> _Task material_:
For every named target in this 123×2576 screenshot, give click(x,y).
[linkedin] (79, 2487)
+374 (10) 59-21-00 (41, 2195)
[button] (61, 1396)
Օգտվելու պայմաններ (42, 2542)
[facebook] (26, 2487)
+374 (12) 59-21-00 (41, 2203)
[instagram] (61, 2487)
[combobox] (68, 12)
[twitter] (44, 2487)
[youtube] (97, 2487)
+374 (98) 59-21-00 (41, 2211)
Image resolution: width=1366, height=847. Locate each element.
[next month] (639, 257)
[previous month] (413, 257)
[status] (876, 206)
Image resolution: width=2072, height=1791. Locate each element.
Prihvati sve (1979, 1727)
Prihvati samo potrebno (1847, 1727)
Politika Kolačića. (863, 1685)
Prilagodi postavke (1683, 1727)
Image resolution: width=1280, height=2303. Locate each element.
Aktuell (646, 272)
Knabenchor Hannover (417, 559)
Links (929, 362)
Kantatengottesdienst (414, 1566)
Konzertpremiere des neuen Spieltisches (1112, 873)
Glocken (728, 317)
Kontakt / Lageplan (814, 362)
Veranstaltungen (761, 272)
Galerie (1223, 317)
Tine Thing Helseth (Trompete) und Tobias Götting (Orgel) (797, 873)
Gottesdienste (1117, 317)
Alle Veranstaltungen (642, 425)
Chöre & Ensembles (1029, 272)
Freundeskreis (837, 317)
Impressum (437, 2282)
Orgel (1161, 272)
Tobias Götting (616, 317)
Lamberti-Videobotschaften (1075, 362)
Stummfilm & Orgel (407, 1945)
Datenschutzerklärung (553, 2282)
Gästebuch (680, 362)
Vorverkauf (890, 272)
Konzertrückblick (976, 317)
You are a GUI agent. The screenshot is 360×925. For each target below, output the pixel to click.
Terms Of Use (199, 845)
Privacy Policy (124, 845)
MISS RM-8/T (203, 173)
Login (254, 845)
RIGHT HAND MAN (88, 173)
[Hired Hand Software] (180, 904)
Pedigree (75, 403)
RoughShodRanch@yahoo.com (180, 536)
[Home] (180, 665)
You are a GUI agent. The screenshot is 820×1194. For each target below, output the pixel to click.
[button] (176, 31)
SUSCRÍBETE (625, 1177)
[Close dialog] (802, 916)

> _Task directions_: Using the data above, print exactly the lines from the line that contains "Image resolution: width=1366, height=847." through the line that contains "Prilagodi postavke (1683, 1727)", with both included.

> _Solution below_:
Image resolution: width=1366, height=847. Locate each element.
[next month] (639, 257)
[previous month] (413, 257)
[status] (876, 206)
Image resolution: width=2072, height=1791. Locate each element.
Prihvati sve (1979, 1727)
Prihvati samo potrebno (1847, 1727)
Politika Kolačića. (863, 1685)
Prilagodi postavke (1683, 1727)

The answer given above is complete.